A torn man, a dervish clad in tatters of kindness, a scavenging girl, a man attending his own funeral, a paranoid facing the personification of his death-wish, a lover who writes letters to his beloved after he has died and has started living in a book-shelf in a library and a fakir sewing in the compound of the shrine of Hazrat Ali Hajvary: these are the characters that belong to the people of the world of Mazhr-ul-Islam.

He is in love with death and broods over the aesthetic side of suicide. “Death is sheer purity”, he believes, “no one has been able to pollute death. You can sully your life, society and the whole world, but you cannot sully death. I often thought of committing suicide when I was young and even tired once but was rescued. Now I am also polluted like all other writers of Pakistan. We are all, including me, hypocrites. And a hypocrite should not commit the beautiful act of suicide. The only innocent man in our society is he who is going to drown himself in a river. I love death, but death is a sore beloved.”

He loves sad evenings, loneliness, and the down-trodden people and wants to help the poor without hurting their ego. He lives in the cocoon of his self---a real introvert. “My wife objects at my habits and ideas. She cannot find any reason why I should talk so much about loneliness and death. She is right, but I am also right when I say that I love loneliness.

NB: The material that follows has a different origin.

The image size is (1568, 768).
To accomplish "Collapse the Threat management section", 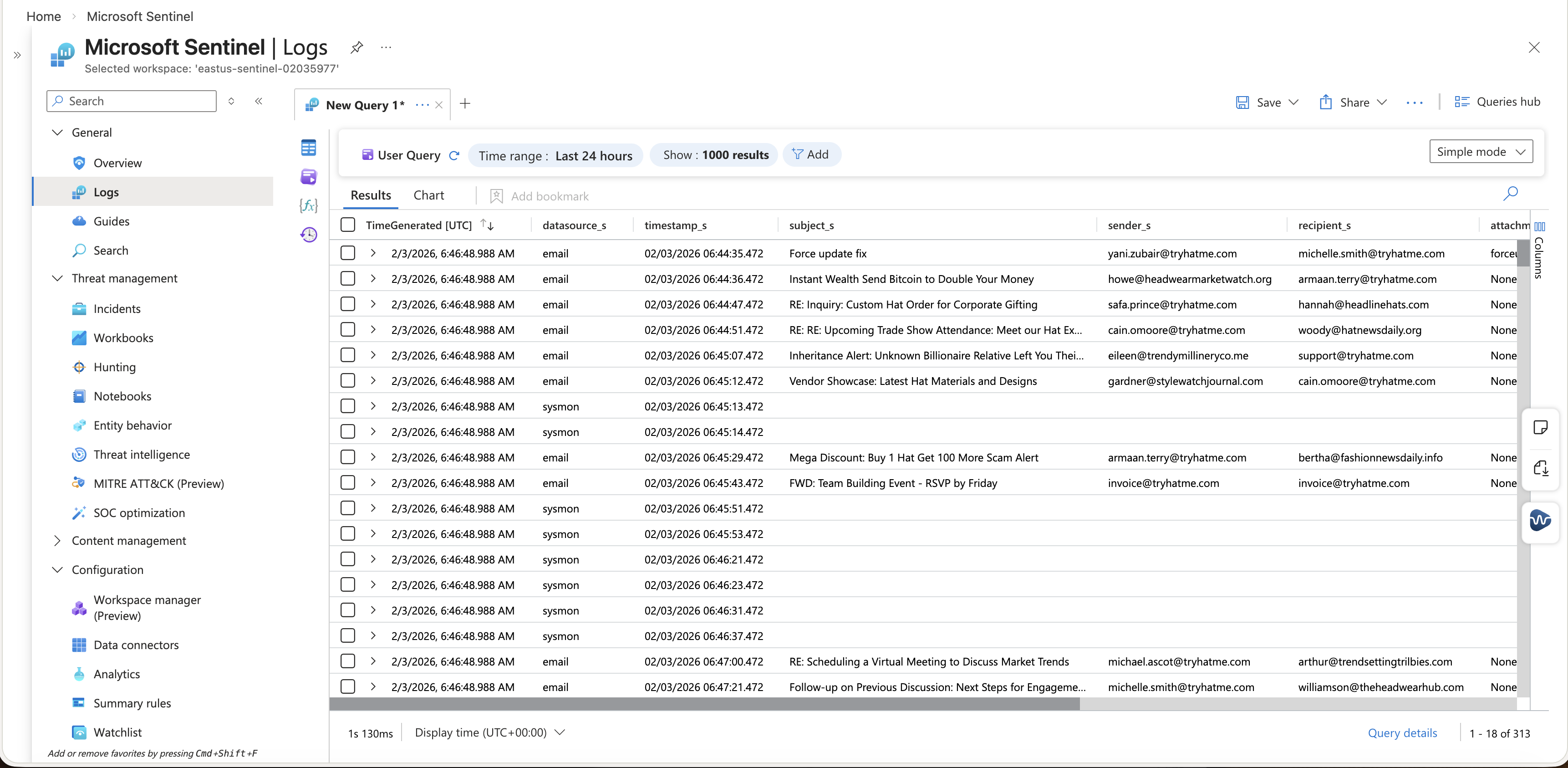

That’s how it goes.”

His conversation is strewn with parables and metaphors just like his stories. Describing the process of his writing a short story he gets an analogy from the creation of statue of Moses by Michelangelo. After completing the statue of Moses, Michelangelo lost his temper and struck the feet of the statue with his chisel. Mazhar says that he chisels away any word, any sentence and even the whole story that refuses to speak to him.

He wants to relive an experience with all its totality of suggestions through the medium of language and believes that metaphors, similes and symbols invoke an infinite number of strata of meanings and make a piece of writing more picturesque. A Letter Written in Darkness, A Sparrow Trying to Rescue Two Lovers Who are on the Verge of Suicide, A Branch of Flowers That Shakes With the Burden if a Butterfly and A Clay Bowl That is Kept Separate Because a Servant Uses it are all vivid pictures drawn with words.

Mazhar-ul-Islam’s stories have been translated into German, English, Hindustani, Sindhi, Gurmukhi and Chinese. He is revered as a pir or guru among Sindhi youth. One Sindhi poet, Irfan Mehdi, chose Mazhar’s birthday to commit suicide. Strange facts.

Trying to describe himself in a single sentence, he says, “I am a door which has never been knocked at.”